- [Exercise directions]:
Starting with the line containing "The image size is (1356, 896)." and continuing through the line containing "Screen dimensions: 1467x812 pos(470,480)", switch "Collapse" to "Expand" and reproduce only those lines with nothing else altered.

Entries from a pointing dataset
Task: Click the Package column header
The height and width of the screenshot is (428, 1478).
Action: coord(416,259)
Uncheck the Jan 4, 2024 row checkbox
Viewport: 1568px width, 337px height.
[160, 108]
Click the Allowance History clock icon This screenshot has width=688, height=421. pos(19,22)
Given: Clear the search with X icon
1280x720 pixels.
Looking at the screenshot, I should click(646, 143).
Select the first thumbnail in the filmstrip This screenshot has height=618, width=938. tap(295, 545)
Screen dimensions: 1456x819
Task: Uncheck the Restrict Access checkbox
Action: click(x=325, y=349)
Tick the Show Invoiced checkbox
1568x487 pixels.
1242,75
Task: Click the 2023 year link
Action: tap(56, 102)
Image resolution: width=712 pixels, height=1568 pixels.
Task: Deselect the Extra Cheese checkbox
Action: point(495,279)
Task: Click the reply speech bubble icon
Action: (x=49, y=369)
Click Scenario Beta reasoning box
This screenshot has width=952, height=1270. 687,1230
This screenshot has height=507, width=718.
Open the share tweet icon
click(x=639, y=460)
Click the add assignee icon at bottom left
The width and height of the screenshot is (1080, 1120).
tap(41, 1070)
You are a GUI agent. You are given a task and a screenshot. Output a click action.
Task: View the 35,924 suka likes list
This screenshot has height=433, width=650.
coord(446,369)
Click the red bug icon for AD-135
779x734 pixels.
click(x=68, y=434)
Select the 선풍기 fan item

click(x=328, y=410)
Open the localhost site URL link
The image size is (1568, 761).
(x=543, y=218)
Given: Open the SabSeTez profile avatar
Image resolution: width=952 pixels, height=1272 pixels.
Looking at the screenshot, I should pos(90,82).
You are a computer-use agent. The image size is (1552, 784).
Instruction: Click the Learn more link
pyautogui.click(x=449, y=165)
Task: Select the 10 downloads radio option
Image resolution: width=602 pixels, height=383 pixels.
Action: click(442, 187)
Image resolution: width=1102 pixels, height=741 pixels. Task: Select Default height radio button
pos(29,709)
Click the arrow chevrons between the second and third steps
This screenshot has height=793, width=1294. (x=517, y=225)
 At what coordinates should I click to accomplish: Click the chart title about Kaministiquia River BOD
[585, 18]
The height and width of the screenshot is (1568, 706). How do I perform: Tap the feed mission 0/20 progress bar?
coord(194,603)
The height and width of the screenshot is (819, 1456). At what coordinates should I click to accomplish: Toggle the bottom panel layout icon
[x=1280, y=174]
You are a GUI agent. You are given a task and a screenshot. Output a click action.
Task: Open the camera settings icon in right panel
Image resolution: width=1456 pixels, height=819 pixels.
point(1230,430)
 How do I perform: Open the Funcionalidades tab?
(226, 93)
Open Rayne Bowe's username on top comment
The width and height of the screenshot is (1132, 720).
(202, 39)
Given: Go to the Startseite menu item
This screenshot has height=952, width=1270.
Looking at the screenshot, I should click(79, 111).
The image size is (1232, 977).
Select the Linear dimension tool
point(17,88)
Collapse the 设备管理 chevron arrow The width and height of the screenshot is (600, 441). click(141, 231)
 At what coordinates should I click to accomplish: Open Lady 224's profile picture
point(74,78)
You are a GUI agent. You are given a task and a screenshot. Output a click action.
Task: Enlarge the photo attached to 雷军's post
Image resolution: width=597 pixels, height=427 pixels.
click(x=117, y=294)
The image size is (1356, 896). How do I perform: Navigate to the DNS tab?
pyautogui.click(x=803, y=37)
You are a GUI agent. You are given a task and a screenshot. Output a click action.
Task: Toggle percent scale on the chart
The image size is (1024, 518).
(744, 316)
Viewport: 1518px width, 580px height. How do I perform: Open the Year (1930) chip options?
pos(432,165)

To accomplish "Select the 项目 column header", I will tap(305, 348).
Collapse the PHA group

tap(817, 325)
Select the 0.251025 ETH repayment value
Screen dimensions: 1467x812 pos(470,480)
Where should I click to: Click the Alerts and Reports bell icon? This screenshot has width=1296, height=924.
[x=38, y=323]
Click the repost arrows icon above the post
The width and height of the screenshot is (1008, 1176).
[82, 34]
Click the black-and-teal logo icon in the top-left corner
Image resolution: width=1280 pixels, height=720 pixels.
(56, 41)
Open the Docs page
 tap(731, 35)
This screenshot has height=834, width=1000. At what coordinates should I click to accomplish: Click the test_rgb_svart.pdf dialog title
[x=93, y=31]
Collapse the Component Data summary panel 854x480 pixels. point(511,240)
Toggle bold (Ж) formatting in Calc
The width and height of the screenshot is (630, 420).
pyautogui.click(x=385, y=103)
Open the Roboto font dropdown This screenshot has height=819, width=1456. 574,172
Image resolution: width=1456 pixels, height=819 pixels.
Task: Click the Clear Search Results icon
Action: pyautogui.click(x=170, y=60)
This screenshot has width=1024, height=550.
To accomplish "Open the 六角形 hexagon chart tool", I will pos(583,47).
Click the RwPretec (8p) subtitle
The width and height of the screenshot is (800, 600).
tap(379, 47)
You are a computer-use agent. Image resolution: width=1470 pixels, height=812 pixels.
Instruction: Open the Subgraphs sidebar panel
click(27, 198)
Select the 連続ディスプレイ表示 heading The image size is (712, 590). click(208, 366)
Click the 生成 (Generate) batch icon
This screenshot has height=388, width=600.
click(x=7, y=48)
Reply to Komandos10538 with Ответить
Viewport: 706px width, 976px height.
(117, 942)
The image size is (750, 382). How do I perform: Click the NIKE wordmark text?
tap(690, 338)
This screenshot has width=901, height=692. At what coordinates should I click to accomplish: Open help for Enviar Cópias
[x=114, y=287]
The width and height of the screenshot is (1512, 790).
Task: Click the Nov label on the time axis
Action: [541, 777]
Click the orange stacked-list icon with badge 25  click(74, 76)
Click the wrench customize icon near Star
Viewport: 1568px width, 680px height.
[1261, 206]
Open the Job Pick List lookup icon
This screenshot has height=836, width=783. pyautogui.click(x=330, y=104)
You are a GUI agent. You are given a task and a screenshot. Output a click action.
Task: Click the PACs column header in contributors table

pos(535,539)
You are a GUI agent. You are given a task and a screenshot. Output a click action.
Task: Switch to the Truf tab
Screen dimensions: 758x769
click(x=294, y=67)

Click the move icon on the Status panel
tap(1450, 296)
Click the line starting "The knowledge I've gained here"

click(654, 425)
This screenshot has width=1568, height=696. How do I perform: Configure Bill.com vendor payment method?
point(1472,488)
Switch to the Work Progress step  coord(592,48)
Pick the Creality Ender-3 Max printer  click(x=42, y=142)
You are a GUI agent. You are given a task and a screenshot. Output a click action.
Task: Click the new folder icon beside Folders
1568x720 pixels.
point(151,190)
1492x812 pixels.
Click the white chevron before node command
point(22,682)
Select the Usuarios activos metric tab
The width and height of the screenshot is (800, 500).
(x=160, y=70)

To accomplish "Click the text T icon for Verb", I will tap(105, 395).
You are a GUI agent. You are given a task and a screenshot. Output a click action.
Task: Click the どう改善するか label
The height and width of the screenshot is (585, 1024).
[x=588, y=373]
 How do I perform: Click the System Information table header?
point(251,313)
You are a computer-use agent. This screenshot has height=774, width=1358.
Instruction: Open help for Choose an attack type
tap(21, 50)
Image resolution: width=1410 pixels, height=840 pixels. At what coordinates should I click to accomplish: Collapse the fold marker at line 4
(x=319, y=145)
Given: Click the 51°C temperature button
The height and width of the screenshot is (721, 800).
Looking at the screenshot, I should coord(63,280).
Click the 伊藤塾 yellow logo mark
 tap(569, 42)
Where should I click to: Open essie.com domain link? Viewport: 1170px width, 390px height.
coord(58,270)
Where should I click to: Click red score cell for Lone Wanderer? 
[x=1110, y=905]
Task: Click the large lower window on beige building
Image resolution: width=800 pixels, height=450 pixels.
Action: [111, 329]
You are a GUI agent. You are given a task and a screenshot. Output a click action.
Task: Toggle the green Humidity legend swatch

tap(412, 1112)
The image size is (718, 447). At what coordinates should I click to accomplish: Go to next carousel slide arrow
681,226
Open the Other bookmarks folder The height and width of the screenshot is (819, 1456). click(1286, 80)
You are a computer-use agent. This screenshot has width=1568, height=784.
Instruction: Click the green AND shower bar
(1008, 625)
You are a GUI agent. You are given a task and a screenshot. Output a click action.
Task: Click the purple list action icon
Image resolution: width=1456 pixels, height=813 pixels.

- [Task solution]:
The image size is (1356, 896). How do I perform: Navigate to the DNS tab?
pyautogui.click(x=803, y=37)
You are a GUI agent. You are given a task and a screenshot. Output a click action.
Task: Toggle percent scale on the chart
The image size is (1024, 518).
(744, 316)
Viewport: 1518px width, 580px height. How do I perform: Open the Year (1930) chip options?
pos(432,165)

To accomplish "Select the 项目 column header", I will tap(305, 348).
Expand the PHA group

tap(817, 325)
Select the 0.251025 ETH repayment value
Screen dimensions: 1467x812 pos(470,480)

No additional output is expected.